In a reply brief, taxpayer asserts a final argument: Even if it might otherwise be permissible for the assessor to seek a correction to the tax rolls based on an agreement between the parties indicating likely error, it still was not permissible for the assessor to do so in this case because there was no such agreement. According to taxpayer, ORS 306.115 and OAR 150-306.115(4)(b)(A) authorize a correction to the tax rolls only if the parties " unequivocally agree that an error existed on the tax roll," and there was no such agreement in this case. At best, taxpayer argues, there was an agreement concerning the total value of the property as the basis for taxpayer's proposed valuation of the improvements. In taxpayer's view, such an agreement did not constitute an agreement that the tax rolls should be changed.
We do not approve of the practice of advancing an entirely new argument for the first time in a reply brief. See ORAP 5.45(1) (" No matter claimed as error will be considered on appeal unless the claim of error * * * is assigned as error in the opening brief[.]" ). It could be argued that it is permissible to advance such an argument in this case because it goes to the " jurisdiction" of the department. See [357 Or. 121] State v. Hess, 342 Or. 647, 653 n 4, 159 P.3d 309 (2007) (" A party may raise the issue of the lack of subject matter jurisdiction at any time." ). OAR 150-306.115(3) does use the term " supervisory jurisdiction." Whether the term is used in the sense of subject matter jurisdiction is debatable. But we need not join that debate because, even if taxpayer may raise its argument at such a late juncture, the argument is unavailing.
Taxpayer misstates what the administrative rule requires. Nowhere does the text of the rule require an assessor to establish that the parties " unequivocally agree[d] that an error existed on the tax roll." Instead, the rule requires that the assessor demonstrate that " [t]he parties to the petition agree[d] to facts indicating likely error." OAR 150-306.115(4)(b)(A). The rule does not require that any agreement be " unequivocal." Likewise, the rule does not require all parties to agree that an error existed in the tax roll. What the rule requires is evidence that the parties agreed to " facts" and that the facts
they agreed to are ones " indicating likely error."
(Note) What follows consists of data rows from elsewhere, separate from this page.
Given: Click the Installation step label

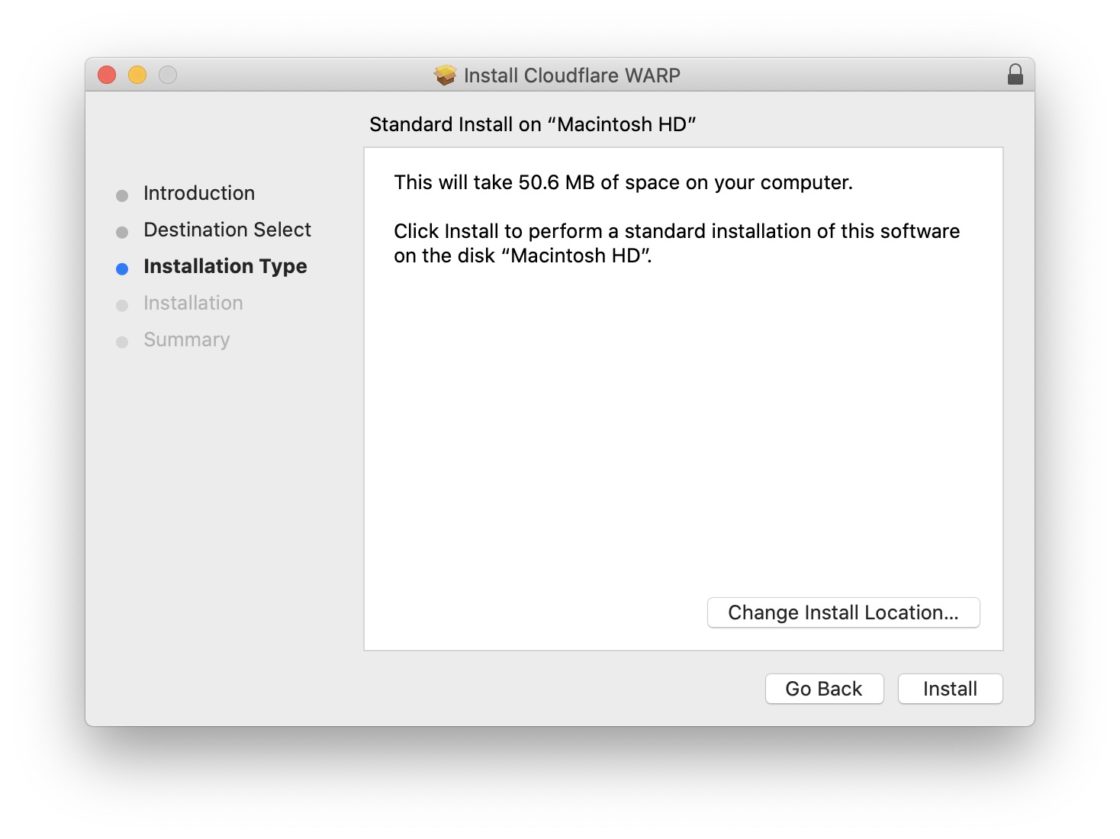Looking at the screenshot, I should pyautogui.click(x=193, y=303).
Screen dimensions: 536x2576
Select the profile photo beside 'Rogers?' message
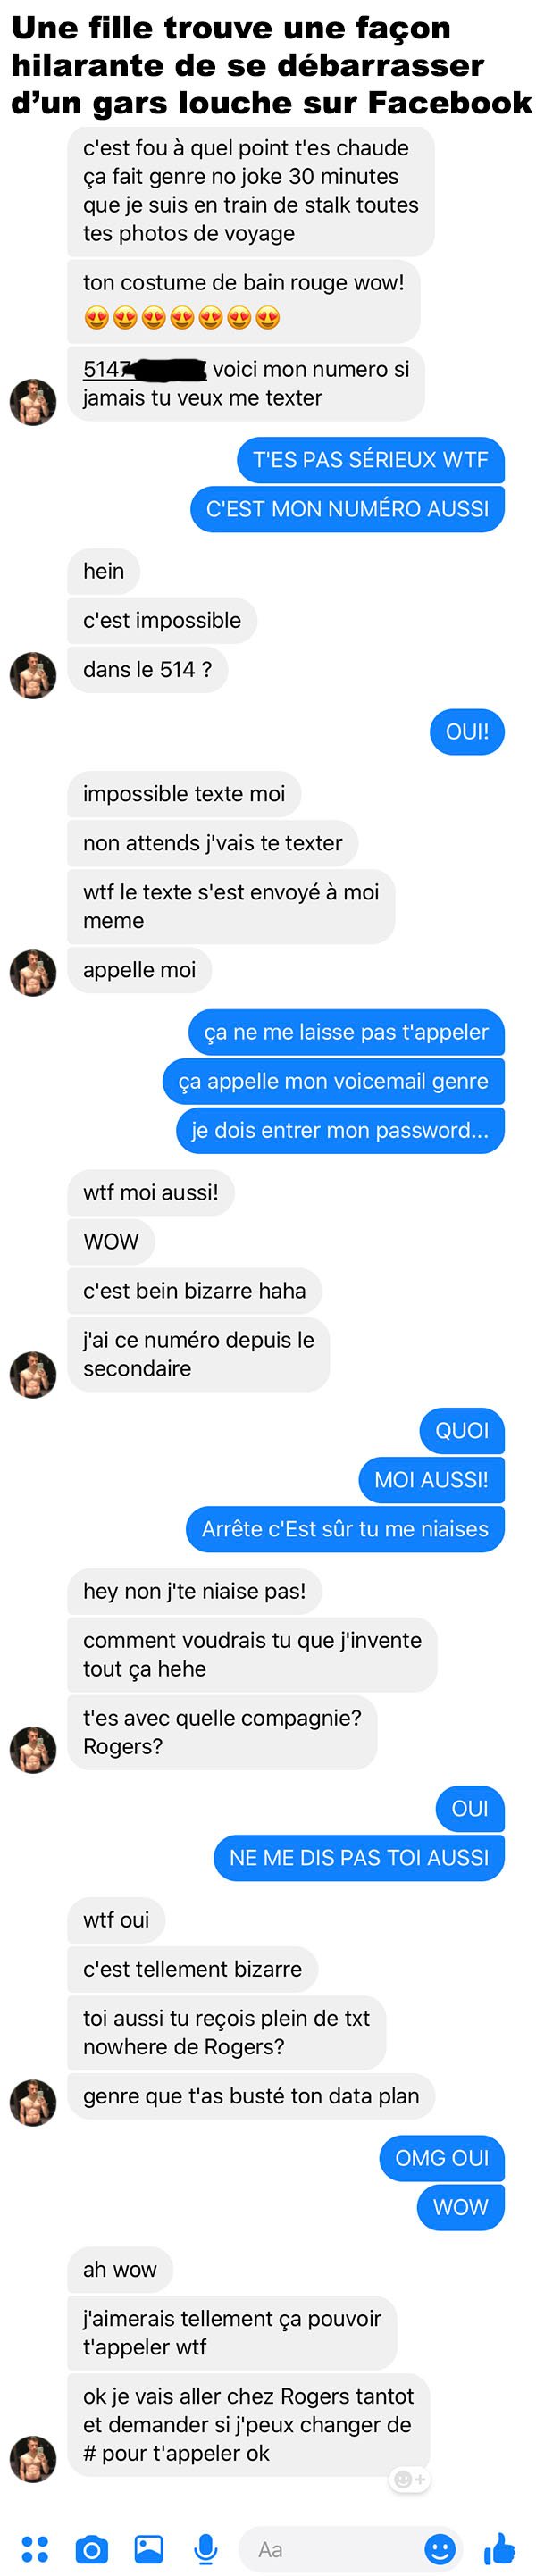coord(33,1749)
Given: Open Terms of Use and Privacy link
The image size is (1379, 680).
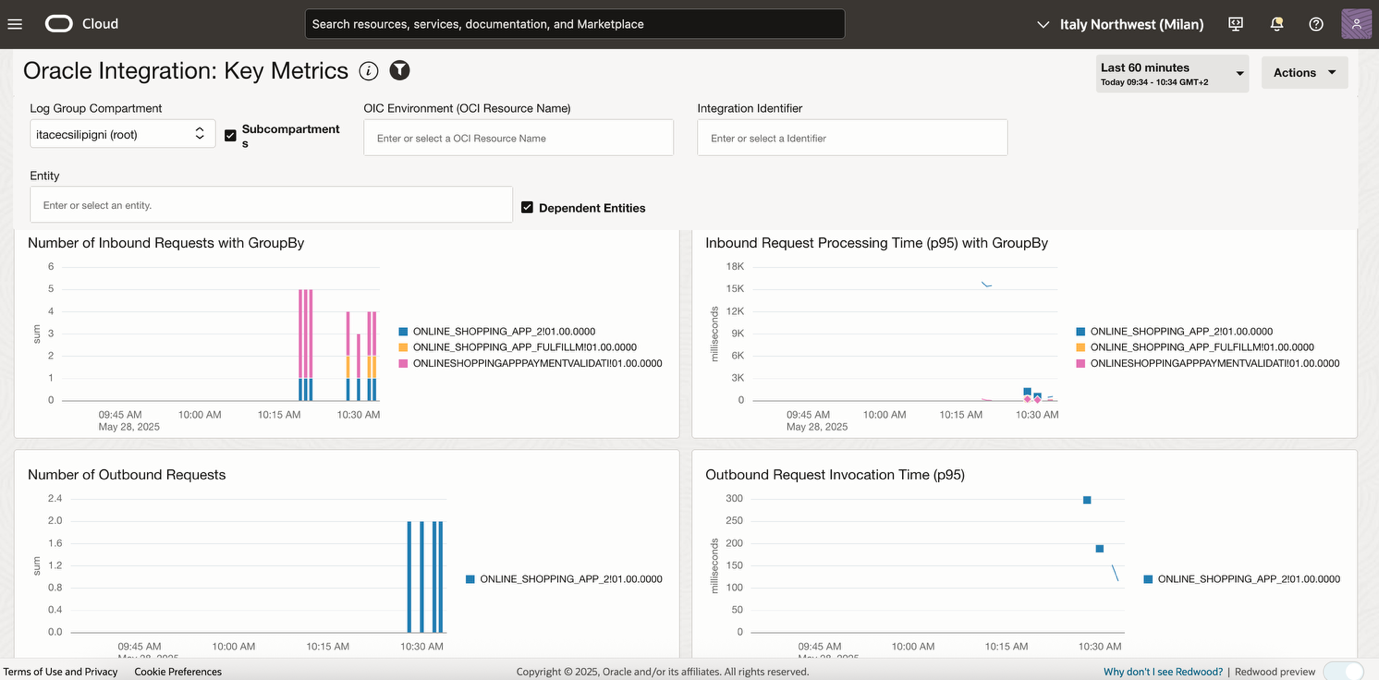Looking at the screenshot, I should tap(60, 672).
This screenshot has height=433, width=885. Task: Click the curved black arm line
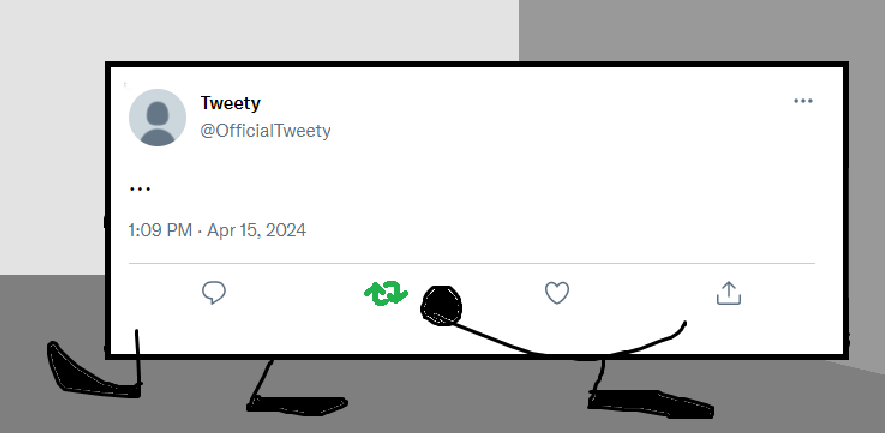pos(560,350)
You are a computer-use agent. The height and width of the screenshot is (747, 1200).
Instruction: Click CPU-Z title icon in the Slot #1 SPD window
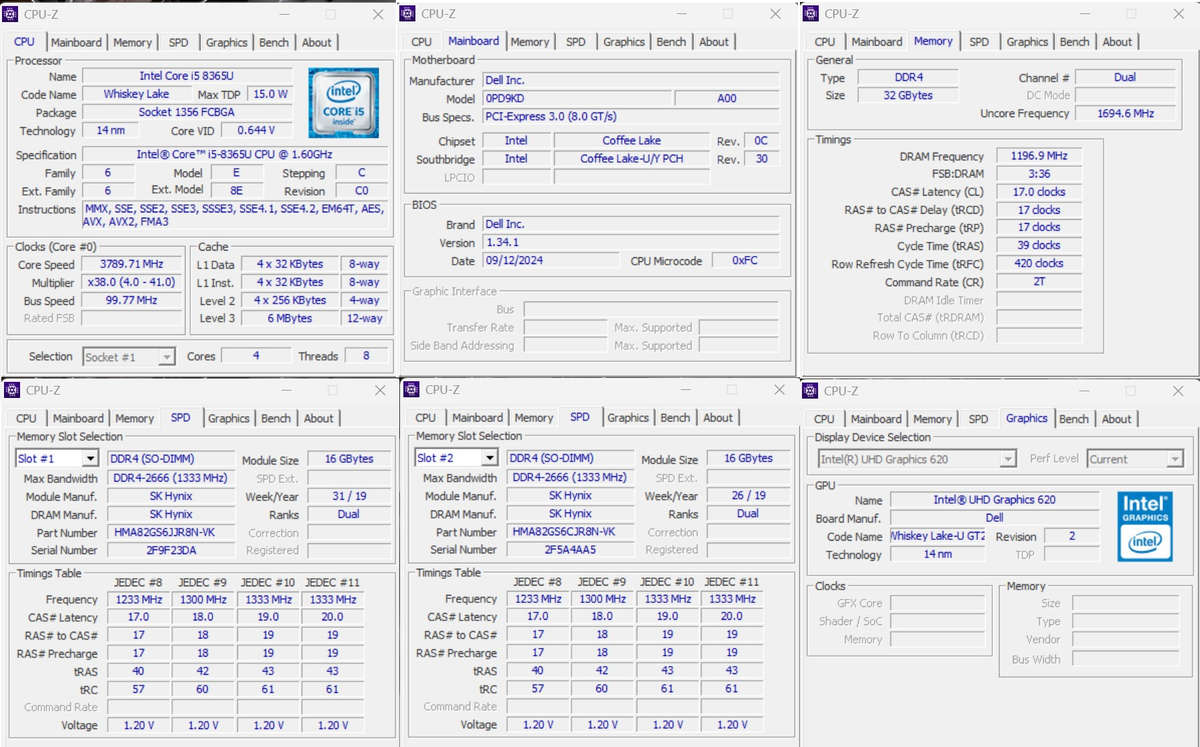[12, 390]
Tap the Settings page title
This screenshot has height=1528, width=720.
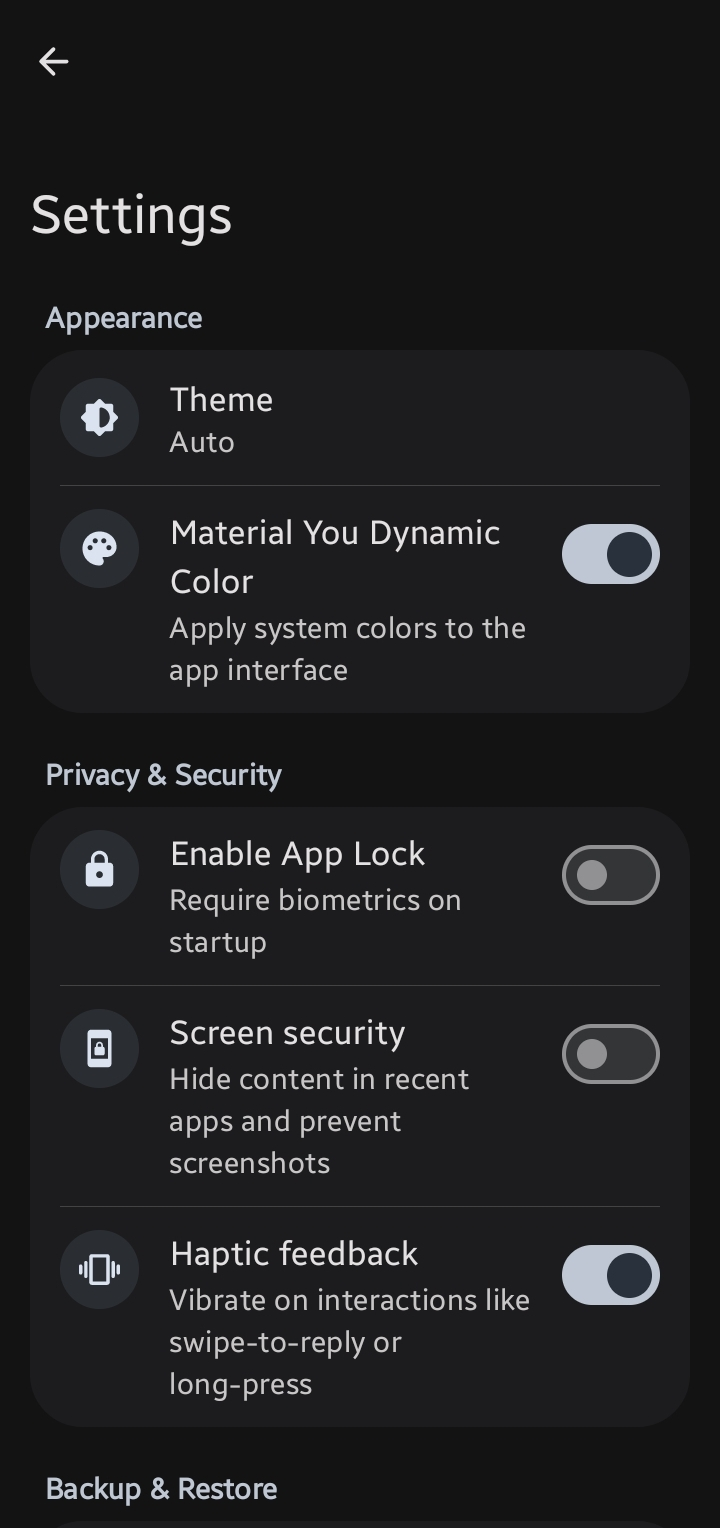coord(132,215)
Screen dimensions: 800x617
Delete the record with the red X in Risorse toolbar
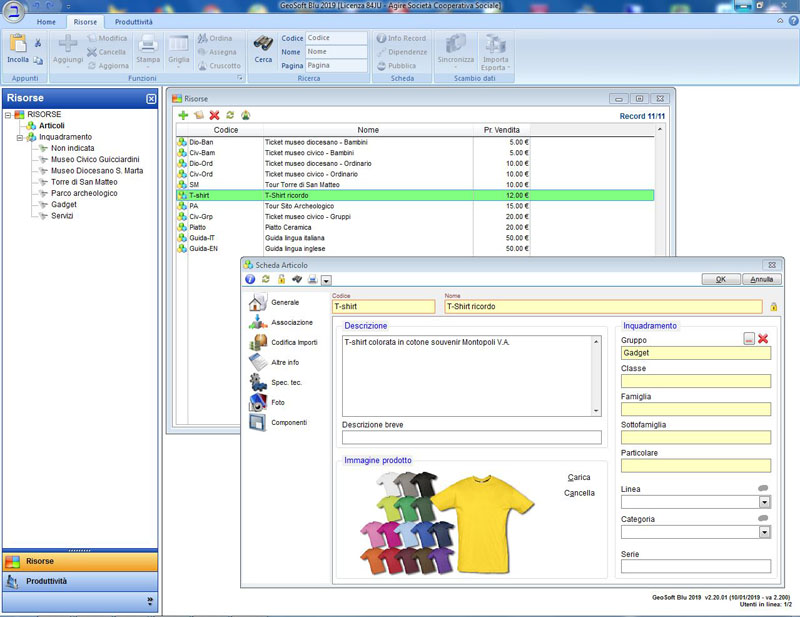[x=214, y=116]
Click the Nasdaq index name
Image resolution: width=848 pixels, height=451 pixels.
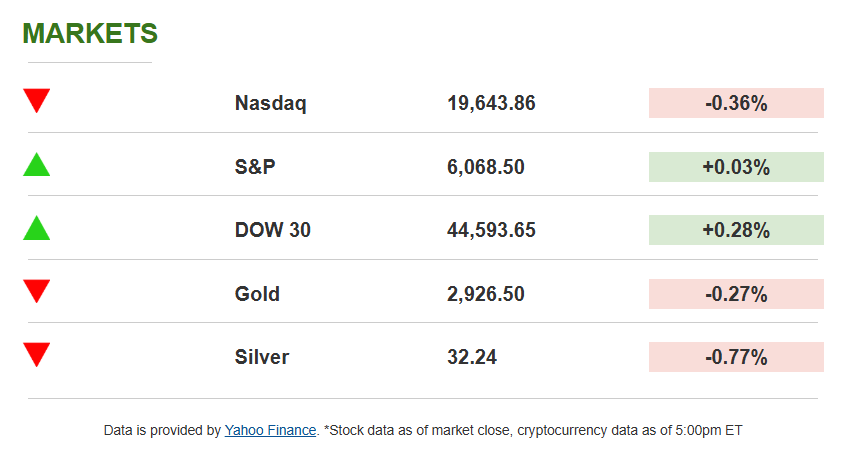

In this case, as we have noted, the parties agreed to a fact--specifically the total value of the property at issue, based on taxpayer's own appraiser's testimony--that, if true, indicates the original land value was in error. Taxpayer may have agreed to that value for what it perceived to be a different or narrower purpose, but that purpose does not alter the situation in any relevant way. The parties agreed to that total value. That total value is a fact. And that fact indicates the original land value likely was in error.
The judgment of the Tax Court is affirmed.